Aim of the exercise
Once you find the line with "This screenshot has height=801, width=1128." in the data below, transcribe exactly each line from there to the line with "You are a computer-use", inclusive, and nothing else. Drop the pictures.

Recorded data
★ ★ ★ ★

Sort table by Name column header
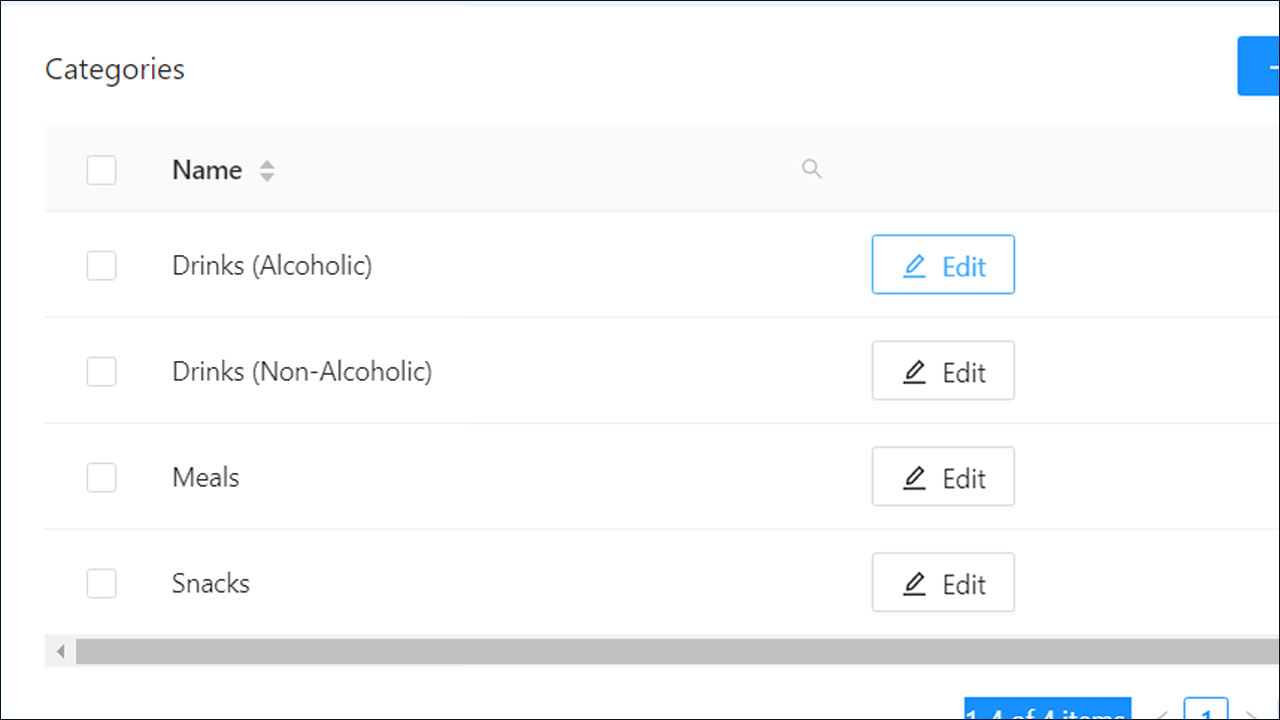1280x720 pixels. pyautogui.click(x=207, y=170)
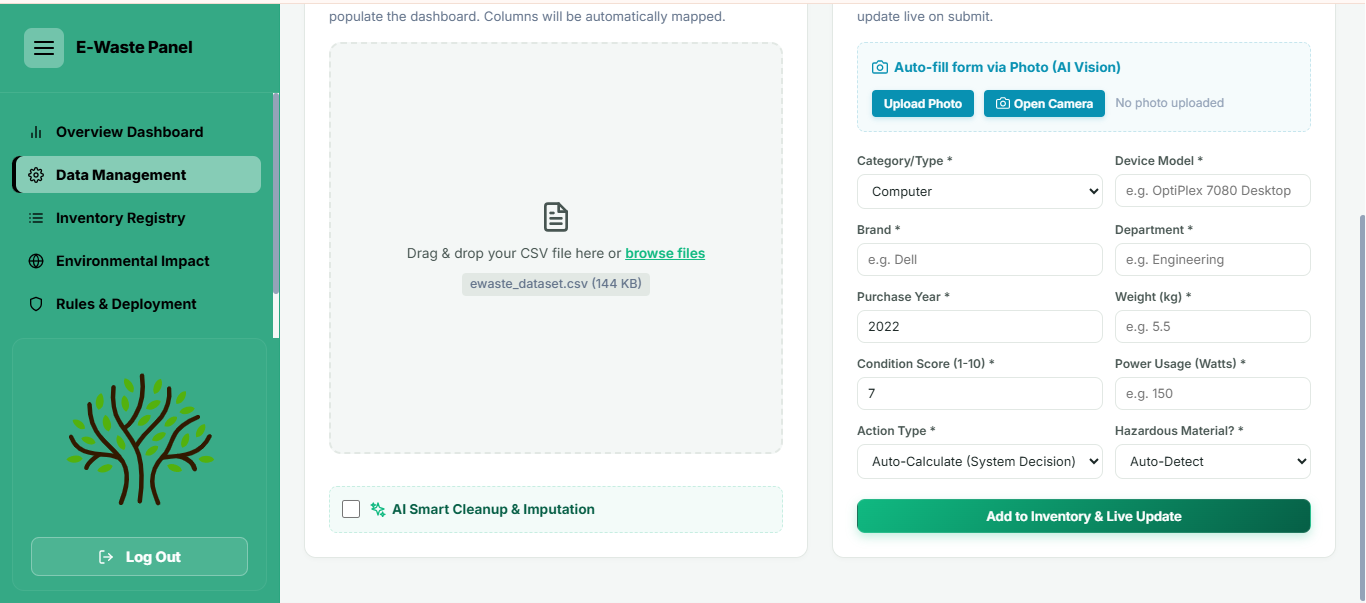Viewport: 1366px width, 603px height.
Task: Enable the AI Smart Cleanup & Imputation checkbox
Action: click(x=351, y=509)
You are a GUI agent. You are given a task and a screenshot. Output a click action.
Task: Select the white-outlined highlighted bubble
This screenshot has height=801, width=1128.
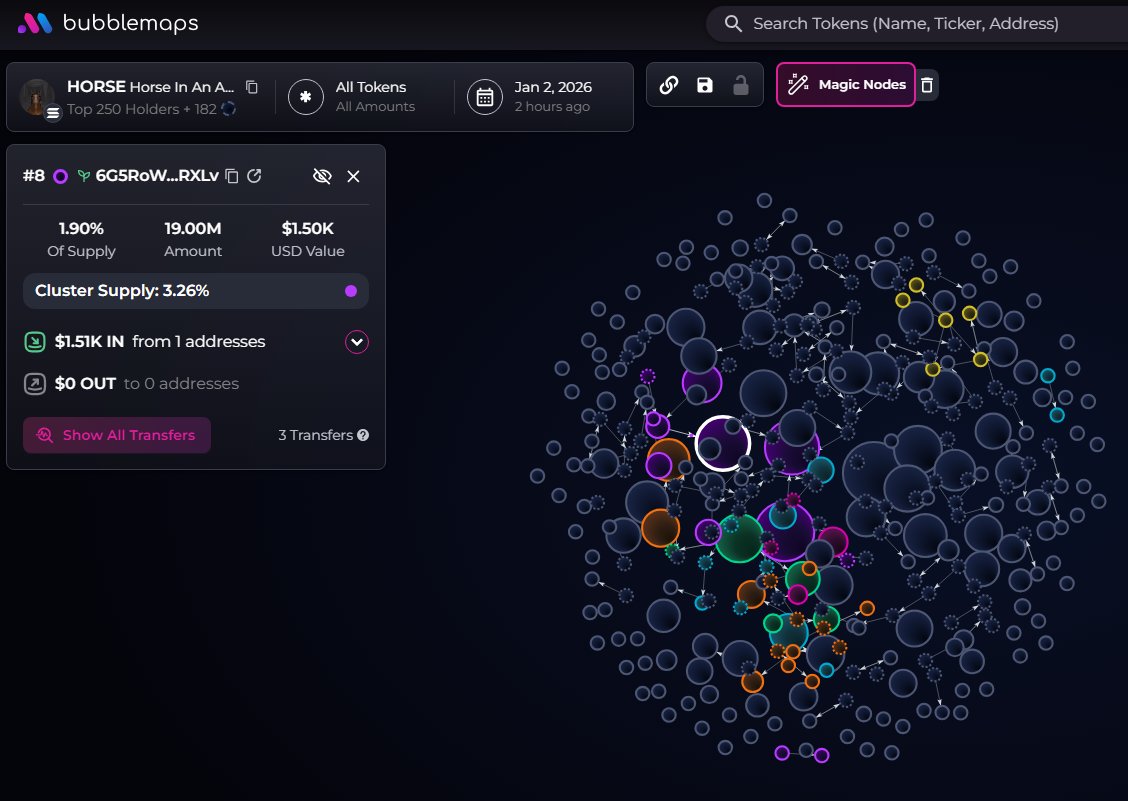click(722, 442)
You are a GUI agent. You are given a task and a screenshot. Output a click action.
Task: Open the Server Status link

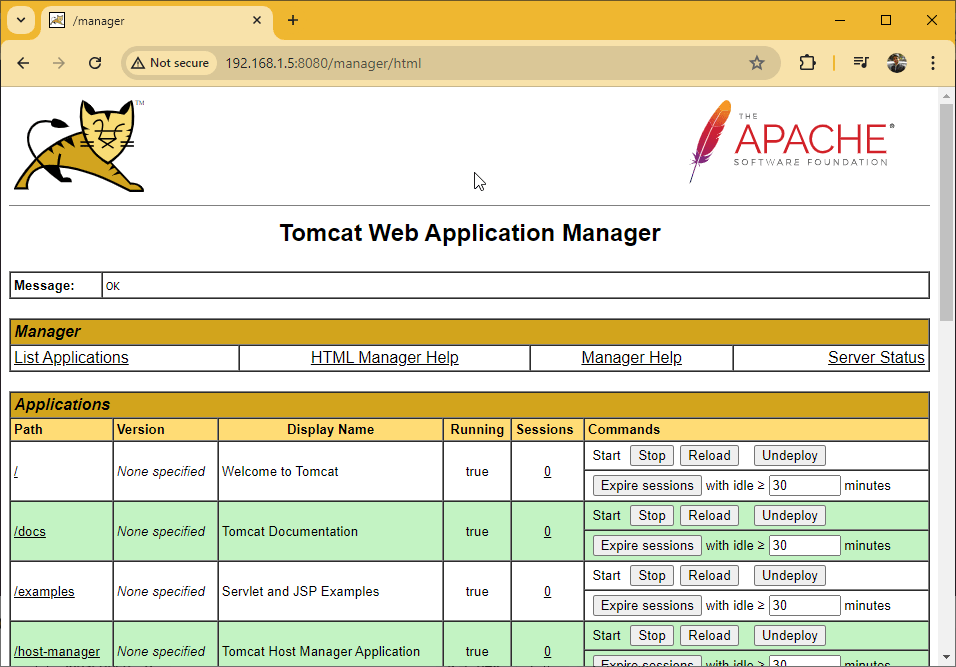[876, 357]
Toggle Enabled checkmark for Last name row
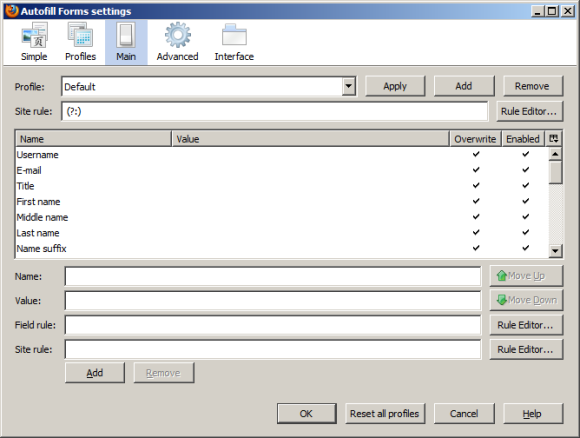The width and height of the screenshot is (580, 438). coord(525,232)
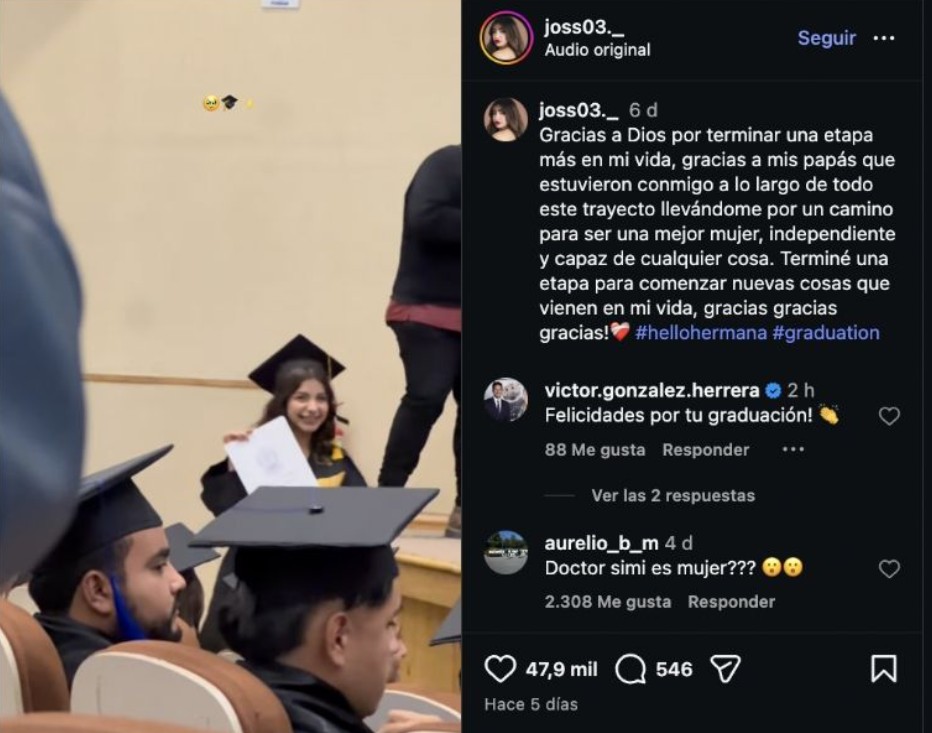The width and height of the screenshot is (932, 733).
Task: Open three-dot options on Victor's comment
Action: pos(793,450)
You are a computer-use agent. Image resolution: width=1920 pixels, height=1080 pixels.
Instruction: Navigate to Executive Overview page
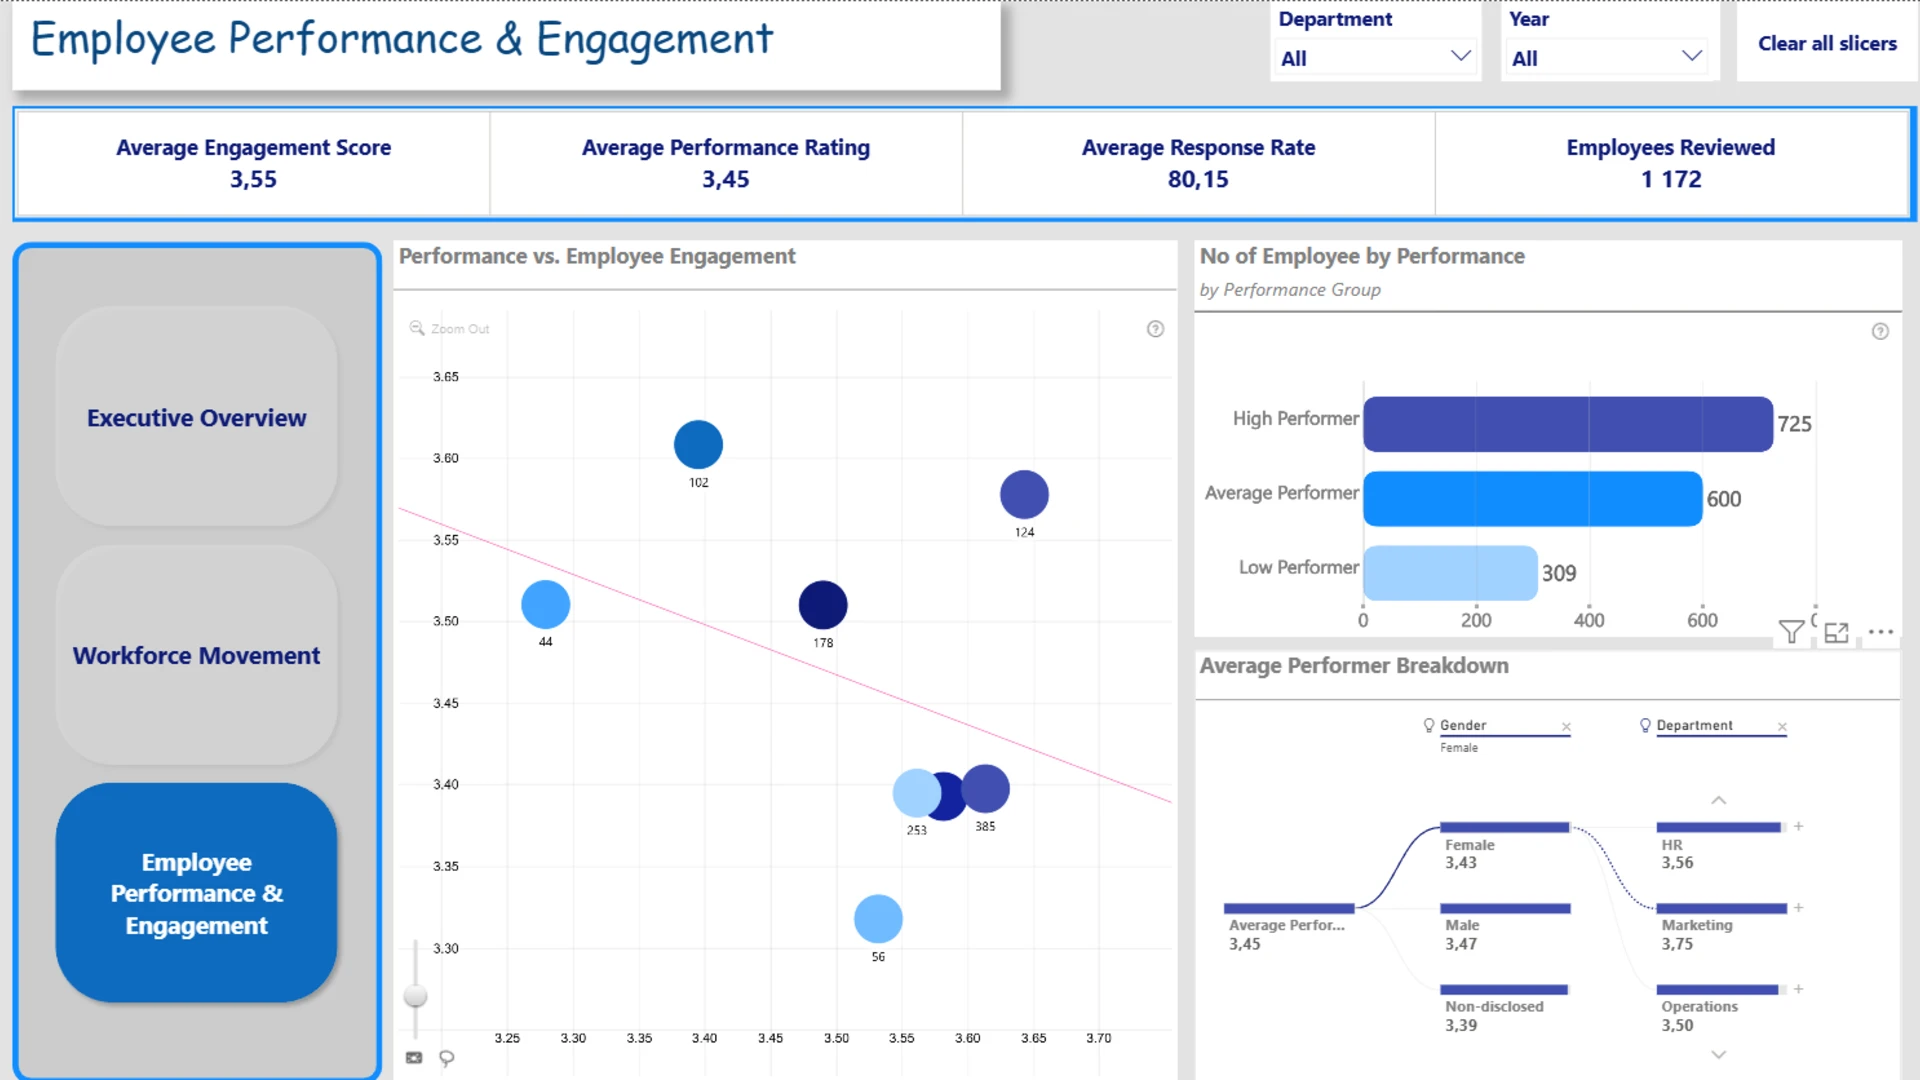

★ ★ ★ ★

Exercise result
This screenshot has height=801, width=1128.
click(722, 442)
You are a GUI agent. You are given a task and a screenshot. Output a click action.
Task: Open the Server Status link

[876, 357]
Toggle Enabled checkmark for Last name row
The width and height of the screenshot is (580, 438). coord(525,232)
The width and height of the screenshot is (932, 733).
Task: Open three-dot options on Victor's comment
Action: pos(793,450)
You are a computer-use agent. Image resolution: width=1920 pixels, height=1080 pixels.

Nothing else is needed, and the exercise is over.